One commonly reported difficulty in psychiatric populations involves set-shifting, the above mentioned process of moving attentional focus between internal objects (Gehring et al., 2003; Garavan, 1998). This may underlie the tendency to ruminate, a symptom commonly reported among psychiatric populations (Treynor et al., 2003). While recent research has suggested that rumination may in fact have adaptive as well as maladaptive aspects, and could represent a method of coping with negative mood (Treynor et al., 2003; Wells & Matthews, 1994), it is often focused on negative affect and seemingly beyond the consciousness control of those who experience it. It thus may represent a failure of executive function. Research into set-shifting has historically employed Card-Sorting (Moritz et al., 2002; Davis & Nolen-Hoeksema, 2000), Trail-Making (Paradisio, Lamberty, Garvey & Robinson, 1997), dichotic listening (Hughdahl et al., 2003), Stroop (Schatzberg et al., 2000) and Dot-Probe (Bradley, Mogg & Lee, 1997) tasks. These, however, have only managed to assess the external domain, in the sense that they examine the capacity of individuals to shift the focus of their attention between various external stimuli.

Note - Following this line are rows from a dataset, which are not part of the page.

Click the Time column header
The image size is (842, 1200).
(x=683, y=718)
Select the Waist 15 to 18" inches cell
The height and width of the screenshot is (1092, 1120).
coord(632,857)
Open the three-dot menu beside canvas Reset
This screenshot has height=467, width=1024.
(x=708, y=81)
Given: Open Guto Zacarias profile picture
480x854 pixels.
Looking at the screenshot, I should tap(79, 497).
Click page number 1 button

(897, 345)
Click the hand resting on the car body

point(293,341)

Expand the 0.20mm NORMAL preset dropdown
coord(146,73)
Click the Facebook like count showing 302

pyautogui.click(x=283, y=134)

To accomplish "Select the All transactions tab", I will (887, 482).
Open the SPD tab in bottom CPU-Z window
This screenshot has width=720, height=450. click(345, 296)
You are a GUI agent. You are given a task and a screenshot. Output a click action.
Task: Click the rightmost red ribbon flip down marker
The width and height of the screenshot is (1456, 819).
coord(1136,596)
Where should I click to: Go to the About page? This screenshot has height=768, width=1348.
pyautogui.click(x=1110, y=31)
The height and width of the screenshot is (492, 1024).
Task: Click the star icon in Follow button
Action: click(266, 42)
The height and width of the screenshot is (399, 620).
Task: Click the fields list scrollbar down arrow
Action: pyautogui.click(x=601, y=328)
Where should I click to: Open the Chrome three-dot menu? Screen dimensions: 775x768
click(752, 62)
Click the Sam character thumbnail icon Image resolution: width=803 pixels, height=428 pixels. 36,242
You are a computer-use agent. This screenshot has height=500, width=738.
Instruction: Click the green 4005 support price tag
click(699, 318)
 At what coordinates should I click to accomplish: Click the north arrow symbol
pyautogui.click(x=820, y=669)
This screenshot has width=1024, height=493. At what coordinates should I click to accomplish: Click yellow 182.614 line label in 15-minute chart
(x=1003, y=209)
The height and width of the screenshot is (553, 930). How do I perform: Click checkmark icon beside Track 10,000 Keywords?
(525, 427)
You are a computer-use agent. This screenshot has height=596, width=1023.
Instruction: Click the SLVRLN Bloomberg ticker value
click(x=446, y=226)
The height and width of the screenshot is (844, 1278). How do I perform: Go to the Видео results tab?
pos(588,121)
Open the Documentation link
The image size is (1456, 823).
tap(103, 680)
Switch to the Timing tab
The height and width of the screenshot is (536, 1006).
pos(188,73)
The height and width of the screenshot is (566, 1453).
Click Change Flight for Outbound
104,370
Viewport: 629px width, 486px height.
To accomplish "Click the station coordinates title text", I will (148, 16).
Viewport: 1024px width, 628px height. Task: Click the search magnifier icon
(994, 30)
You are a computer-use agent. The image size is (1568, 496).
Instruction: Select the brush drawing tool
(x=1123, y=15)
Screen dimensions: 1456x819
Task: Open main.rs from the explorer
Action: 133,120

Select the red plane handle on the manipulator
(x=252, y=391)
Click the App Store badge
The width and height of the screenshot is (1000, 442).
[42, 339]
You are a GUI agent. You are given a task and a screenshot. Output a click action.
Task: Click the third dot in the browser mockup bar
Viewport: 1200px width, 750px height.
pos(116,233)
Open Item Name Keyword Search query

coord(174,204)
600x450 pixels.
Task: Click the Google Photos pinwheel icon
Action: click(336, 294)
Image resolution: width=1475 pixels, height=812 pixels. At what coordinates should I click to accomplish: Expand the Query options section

The above mentioned research by Garavan (1998) and Gehring and colleagues (2003) expanded this line of investigation to incorporate the internal domain. They found evidence of switching effects, suggesting that executive function is a limited capacity system also when focusing on internal representations. Research by Murphy and colleagues (1999) has further suggested that this switching effect becomes even more pronounced when it includes affective material. In this study, which utilised a go/no-go task designed to assay internal attentional-shifting, manic and depressed patients responded to target words of either positive or negative affective tone while inhibiting responses to words from the other affective category. Both groups demonstrated response biases for emotional stimuli: depressed patients for "sad" words, and manic patients for "happy" words. This suggests that emotive or personally-relevant information may pose an increased challenge to attentional control, presumably because it initiates processing at a deeper semantic level. From this perspective, rumination, worry, and related phenomena may reflect a particular difficulty with set-shifting in the internal domain of executive function. This may reflect a disorder of executive function fundamentally different to those that pertain to the external domain, such as attention-deficit disorder. The former arguably represent a self-focus, while the latter reflect an environmental one. Rumination, depression and anxiety may all be related to dysfunction in this internal domain. This is in fact supported by evidence which links these disorders to high levels of self-consciousness (Brown & Ryan, 2003; Treynor et al., 2003).